→ Brief:
Would you print all of the records below exactly, without skipping any?

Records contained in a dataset
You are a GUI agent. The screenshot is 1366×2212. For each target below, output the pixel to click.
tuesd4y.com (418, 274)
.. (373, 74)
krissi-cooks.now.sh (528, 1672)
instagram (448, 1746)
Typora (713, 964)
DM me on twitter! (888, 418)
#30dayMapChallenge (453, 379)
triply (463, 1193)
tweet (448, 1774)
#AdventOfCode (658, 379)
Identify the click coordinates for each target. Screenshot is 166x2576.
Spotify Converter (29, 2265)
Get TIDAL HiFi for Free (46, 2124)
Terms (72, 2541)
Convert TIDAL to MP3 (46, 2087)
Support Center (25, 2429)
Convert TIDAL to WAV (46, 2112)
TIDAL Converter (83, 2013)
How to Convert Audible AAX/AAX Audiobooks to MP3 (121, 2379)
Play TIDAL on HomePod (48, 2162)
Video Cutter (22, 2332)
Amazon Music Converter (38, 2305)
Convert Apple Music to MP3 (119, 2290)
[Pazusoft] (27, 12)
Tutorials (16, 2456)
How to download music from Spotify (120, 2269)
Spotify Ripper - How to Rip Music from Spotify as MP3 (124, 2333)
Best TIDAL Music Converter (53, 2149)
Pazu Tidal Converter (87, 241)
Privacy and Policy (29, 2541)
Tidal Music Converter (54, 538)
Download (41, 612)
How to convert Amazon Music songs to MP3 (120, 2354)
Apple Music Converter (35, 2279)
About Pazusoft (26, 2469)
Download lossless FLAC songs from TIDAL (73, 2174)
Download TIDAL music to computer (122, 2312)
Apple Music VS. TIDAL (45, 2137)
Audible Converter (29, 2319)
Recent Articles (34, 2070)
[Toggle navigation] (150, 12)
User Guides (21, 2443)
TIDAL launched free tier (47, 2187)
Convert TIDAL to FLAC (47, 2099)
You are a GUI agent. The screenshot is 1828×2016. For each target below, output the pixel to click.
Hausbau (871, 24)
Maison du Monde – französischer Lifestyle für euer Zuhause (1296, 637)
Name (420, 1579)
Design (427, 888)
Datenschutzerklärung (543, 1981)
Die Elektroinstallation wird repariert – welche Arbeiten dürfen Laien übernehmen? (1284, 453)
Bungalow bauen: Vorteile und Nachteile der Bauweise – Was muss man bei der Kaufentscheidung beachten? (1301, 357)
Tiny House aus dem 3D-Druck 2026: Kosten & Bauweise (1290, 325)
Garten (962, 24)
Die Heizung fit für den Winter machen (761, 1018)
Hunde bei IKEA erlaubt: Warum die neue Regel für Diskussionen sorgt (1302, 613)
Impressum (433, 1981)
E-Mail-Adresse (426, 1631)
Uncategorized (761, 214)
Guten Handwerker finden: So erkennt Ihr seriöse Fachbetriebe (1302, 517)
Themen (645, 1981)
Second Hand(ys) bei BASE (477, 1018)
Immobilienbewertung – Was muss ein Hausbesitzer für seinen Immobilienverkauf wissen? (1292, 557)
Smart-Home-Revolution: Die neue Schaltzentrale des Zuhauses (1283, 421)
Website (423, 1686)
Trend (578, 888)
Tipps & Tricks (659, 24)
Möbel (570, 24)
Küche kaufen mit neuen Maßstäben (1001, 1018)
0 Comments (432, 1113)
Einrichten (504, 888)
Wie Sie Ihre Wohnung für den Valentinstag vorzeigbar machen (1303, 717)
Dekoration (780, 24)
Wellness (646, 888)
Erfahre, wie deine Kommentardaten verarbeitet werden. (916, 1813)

→ Answer space:
You are a GUI agent. The screenshot is 1366×2212. For each target below, output the pixel to click.
tuesd4y.com (418, 274)
.. (373, 74)
krissi-cooks.now.sh (528, 1672)
instagram (448, 1746)
Typora (713, 964)
DM me on twitter! (888, 418)
#30dayMapChallenge (453, 379)
triply (463, 1193)
tweet (448, 1774)
#AdventOfCode (658, 379)
Identify the click coordinates for each target. Screenshot is 166x2576.
Spotify Converter (29, 2265)
Get TIDAL HiFi for Free (46, 2124)
Terms (72, 2541)
Convert TIDAL to MP3 (46, 2087)
Support Center (25, 2429)
Convert TIDAL to WAV (46, 2112)
TIDAL Converter (83, 2013)
How to Convert Audible AAX/AAX Audiobooks to MP3 (121, 2379)
Play TIDAL on HomePod (48, 2162)
Video Cutter (22, 2332)
Amazon Music Converter (38, 2305)
Convert Apple Music to MP3 (119, 2290)
[Pazusoft] (27, 12)
Tutorials (16, 2456)
How to download music from Spotify (120, 2269)
Spotify Ripper - How to Rip Music from Spotify as MP3 (124, 2333)
Best TIDAL Music Converter (53, 2149)
Pazu Tidal Converter (87, 241)
Privacy and Policy (29, 2541)
Tidal Music Converter (54, 538)
Download (41, 612)
How to convert Amazon Music songs to MP3 (120, 2354)
Apple Music Converter (35, 2279)
About Pazusoft (26, 2469)
Download lossless FLAC songs from TIDAL (73, 2174)
Download TIDAL music to computer (122, 2312)
Apple Music VS. TIDAL (45, 2137)
Audible Converter (29, 2319)
Recent Articles (34, 2070)
[Toggle navigation] (150, 12)
User Guides (21, 2443)
TIDAL launched free tier (47, 2187)
Convert TIDAL to FLAC (47, 2099)
You are a GUI agent. The screenshot is 1828×2016. For each target below, output the pixel to click.
Hausbau (871, 24)
Maison du Monde – französischer Lifestyle für euer Zuhause (1296, 637)
Name (420, 1579)
Design (427, 888)
Datenschutzerklärung (543, 1981)
Die Elektroinstallation wird repariert – welche Arbeiten dürfen Laien übernehmen? (1284, 453)
Bungalow bauen: Vorteile und Nachteile der Bauweise – Was muss man bei der Kaufentscheidung beachten? (1301, 357)
Tiny House aus dem 3D-Druck 2026: Kosten & Bauweise (1290, 325)
Garten (962, 24)
Die Heizung fit für den Winter machen (761, 1018)
Hunde bei IKEA erlaubt: Warum die neue Regel für Diskussionen sorgt (1302, 613)
Impressum (433, 1981)
E-Mail-Adresse (426, 1631)
Uncategorized (761, 214)
Guten Handwerker finden: So erkennt Ihr seriöse Fachbetriebe (1302, 517)
Themen (645, 1981)
Second Hand(ys) bei BASE (477, 1018)
Immobilienbewertung – Was muss ein Hausbesitzer für seinen Immobilienverkauf wissen? (1292, 557)
Smart-Home-Revolution: Die neue Schaltzentrale des Zuhauses (1283, 421)
Website (423, 1686)
Trend (578, 888)
Tipps & Tricks (659, 24)
Möbel (570, 24)
Küche kaufen mit neuen Maßstäben (1001, 1018)
0 Comments (432, 1113)
Einrichten (504, 888)
Wie Sie Ihre Wohnung für den Valentinstag vorzeigbar machen (1303, 717)
Dekoration (780, 24)
Wellness (646, 888)
Erfahre, wie deine Kommentardaten verarbeitet werden. (916, 1813)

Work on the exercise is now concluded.